The approval is based on results from the multi-center, open-label single arm, phase II PCYC-1121 trial assessing the safety and efficacy of ibrutinib in 63 patients with MZL who received at least one prior therapy, including all three subtypes: mucosa-associated lymphoid tissue (MALT; n=32), nodal MZL (NMZL; n=17), and splenic MZL (SMZL; n=14).


The responses were assessed by an Independent Review Committee using criteria adopted from the International Working Group criteria for malignant lymphoma and demonstrated a 46 percent ORR (95% CI: 33.4-59.1), with 3.2 percent of patients achieving complete responses and 42.9 percent achieving partial responses.


Efficacy was observed across all three MZL subtypes (ORR of 46.9%, 41.2%, and 50.0% for MALT, nodal, and splenic subtypes, respectively). The median duration of response was not reached (range, 16.7-NR), with median follow-up of 19.4 months. The median time to initial response was 4.5 months (range, 2.3-16.4). The data were presented at the American Society of Hematology Annual Meeting in December 2016 (Abstract1213).

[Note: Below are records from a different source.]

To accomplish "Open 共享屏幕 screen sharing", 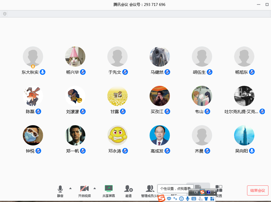I will [109, 188].
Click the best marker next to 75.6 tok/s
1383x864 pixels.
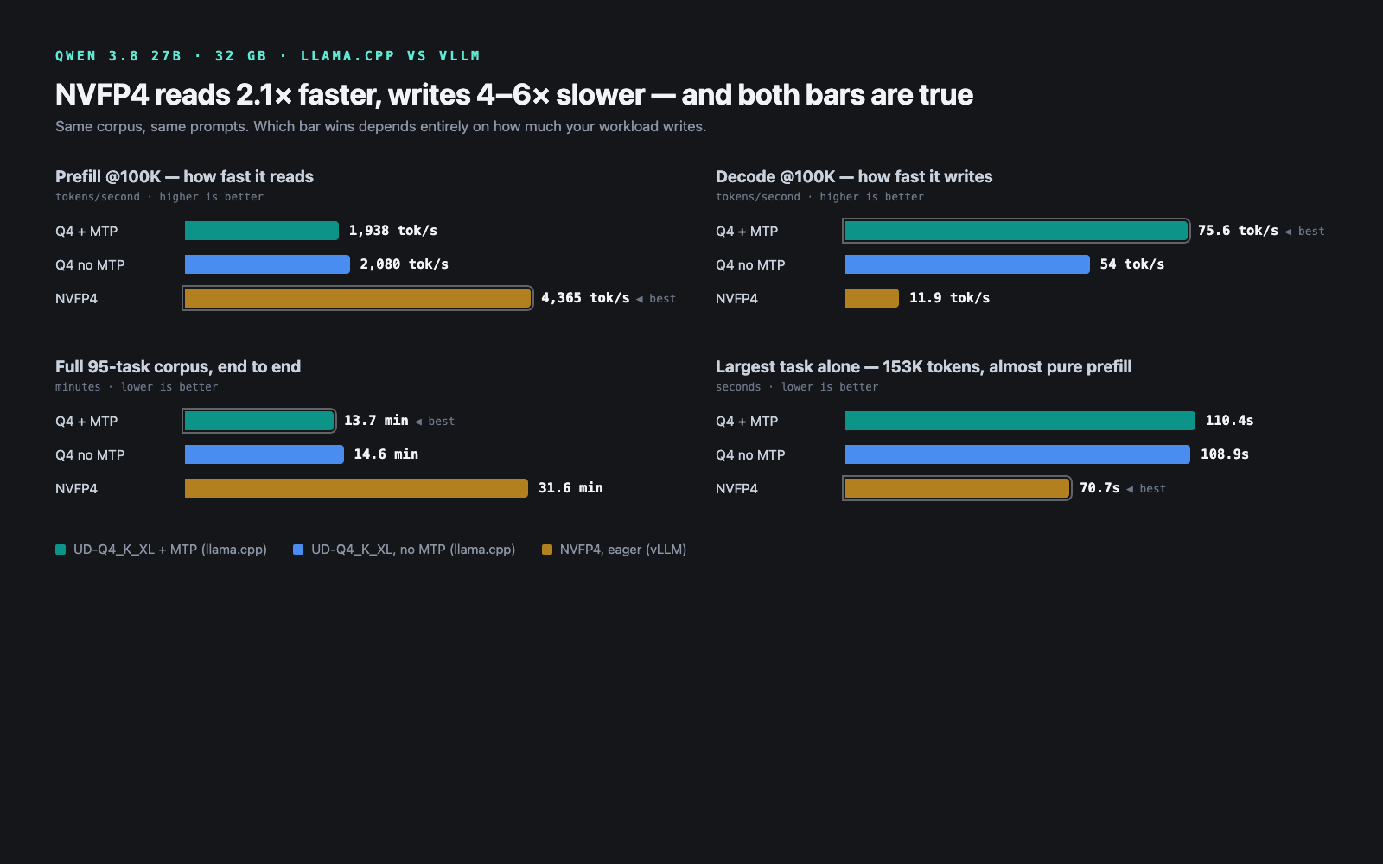[x=1304, y=232]
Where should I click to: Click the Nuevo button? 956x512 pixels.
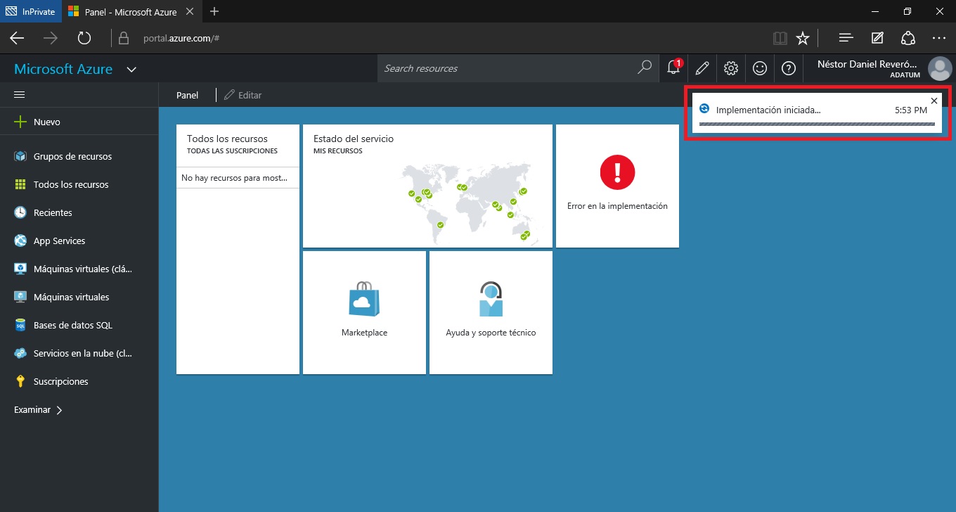(x=46, y=122)
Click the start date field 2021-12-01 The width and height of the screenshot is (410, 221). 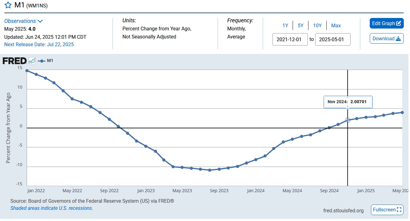tap(290, 39)
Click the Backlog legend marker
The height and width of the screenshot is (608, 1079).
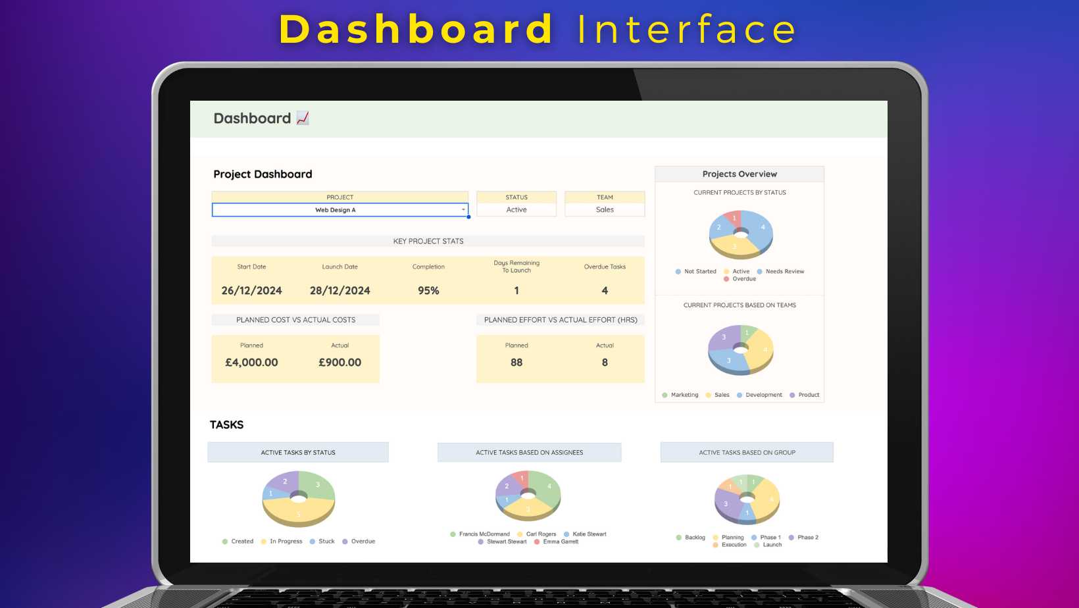click(679, 538)
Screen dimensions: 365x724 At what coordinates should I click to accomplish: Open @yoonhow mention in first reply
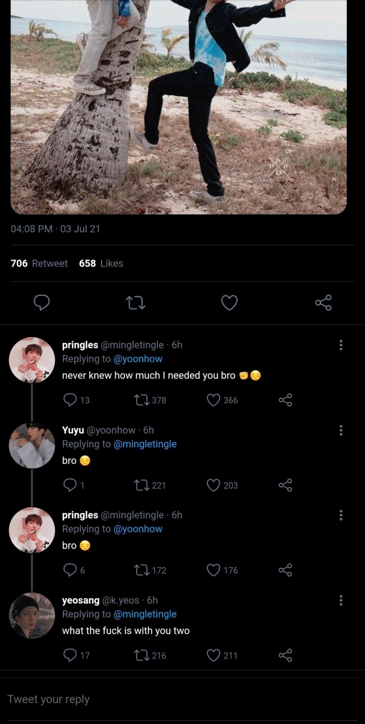(x=138, y=359)
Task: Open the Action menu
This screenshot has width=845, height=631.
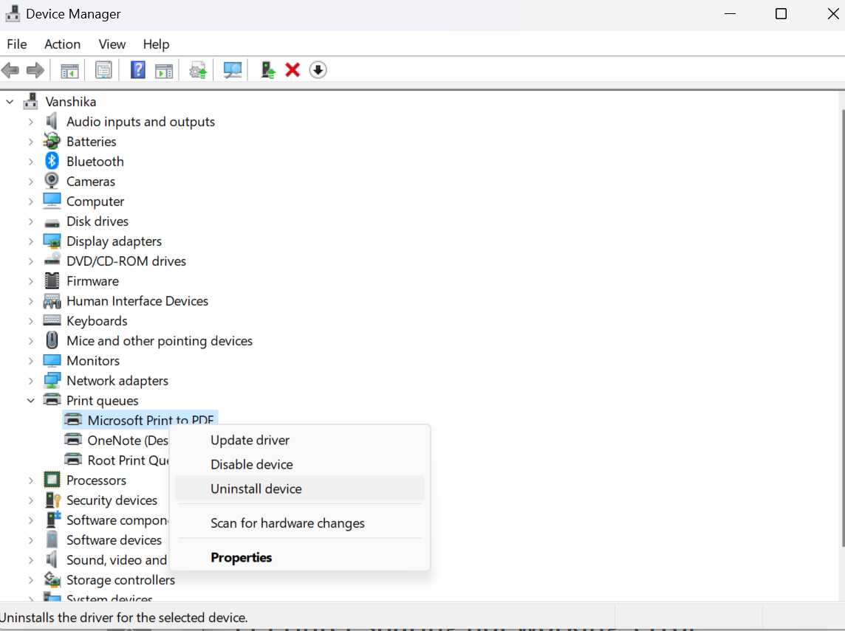Action: [x=62, y=44]
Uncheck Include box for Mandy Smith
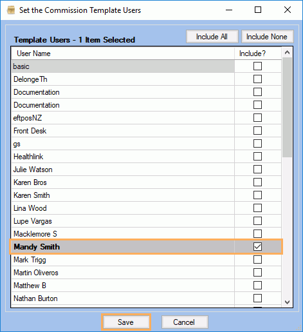The width and height of the screenshot is (303, 332). 257,247
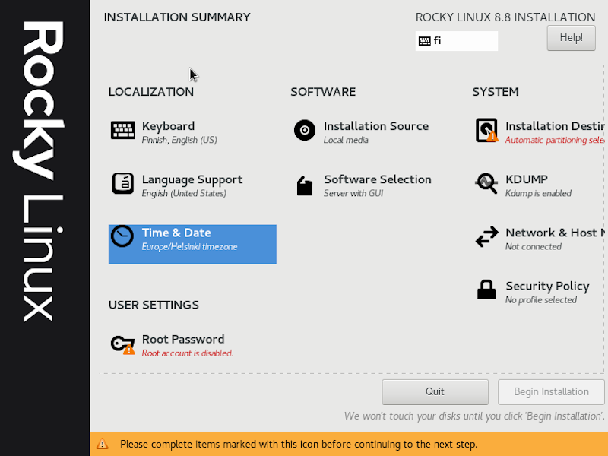Click the Installation Destination disk icon
This screenshot has width=608, height=456.
pyautogui.click(x=486, y=131)
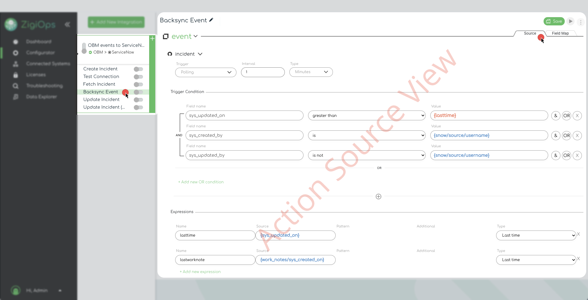
Task: Open the Minutes interval type dropdown
Action: [311, 72]
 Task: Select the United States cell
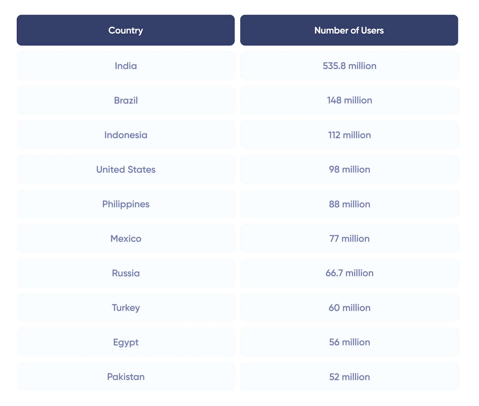(126, 169)
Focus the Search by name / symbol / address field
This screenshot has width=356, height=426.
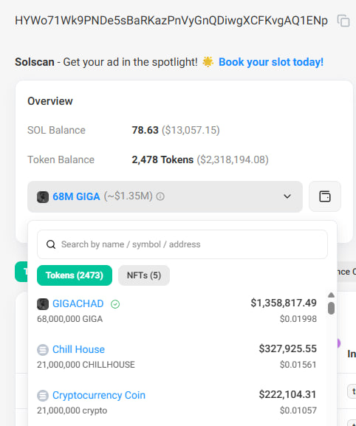pos(182,244)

Warnings and precautions for ibrutinib include hemorrhage, infections, cytopenias, atrial fibrillation, hypertension, second primary malignancies, tumor lysis syndrome, and embryo-fetal toxicity. The most common (>20%) adverse events (AEs) of all grades included thrombocytopenia (49%), fatigue (44%), anemia (43%), diarrhea (43%), bruising (41%), musculoskeletal pain (40%), hemorrhage (30%), rash (29%), nausea (25%), peripheral edema and arthralgia (24% each), neutropenia (22%), cough (22%), and dyspnea and upper respiratory tract infection (21% each). The most common (>10%) grade 3 or 4 AEs were decreases in hemoglobin and neutrophils (13% each) and pneumonia (10%).